Promontory Point was left out of the scope of this overview because the money for its rehabilitation planning comes from different sources.
The city is picking up the $5 million tab to fund the design of shoreline protections for the unique peninsula, which juts out into Lake Michigan between 54th and 56th streets. Any design is expected to incorporate preservation of the historic limestone facing from the Point Step, authorities said. The city will issue a request for proposals later in 2023.
The Corps received $450,000 in federal funds to conduct an independent review of any design the city selects for Promontory Point. According to the Corps, this activity was originally authorized by Congress in 2007, but had not been funded until now.
Given Promontory Point’s listing on the National Register of Historic Places and its current application for Chicago landmark status, the Corps’ review will need to consider whether a design meets standards for both storm risk reduction and preservation. historical.
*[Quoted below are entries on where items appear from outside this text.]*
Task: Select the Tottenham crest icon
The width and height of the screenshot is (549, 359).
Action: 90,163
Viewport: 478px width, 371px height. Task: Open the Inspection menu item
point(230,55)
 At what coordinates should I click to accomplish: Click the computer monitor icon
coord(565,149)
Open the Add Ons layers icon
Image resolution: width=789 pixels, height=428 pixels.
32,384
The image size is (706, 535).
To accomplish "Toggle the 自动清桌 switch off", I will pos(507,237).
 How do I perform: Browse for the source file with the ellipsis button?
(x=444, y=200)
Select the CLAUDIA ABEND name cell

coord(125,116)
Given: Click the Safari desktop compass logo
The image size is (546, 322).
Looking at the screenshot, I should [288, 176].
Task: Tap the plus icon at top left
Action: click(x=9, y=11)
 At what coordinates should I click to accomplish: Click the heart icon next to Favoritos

“The project partners are confident that the City’s design, coupled with third-party review, will result in a rehabilitation plan that preserves the limestone and historic character of this important segment of shoreline in a manner consistent with Standards. of the Secretary of the Interior. for Historic Preservation,” the Corps said in a statement.
Separating Promontory Point from the larger waterfront project will allow design and construction on the Point to move forward sooner, the Corps said, adding that there will be opportunities for public input at various stages of the process.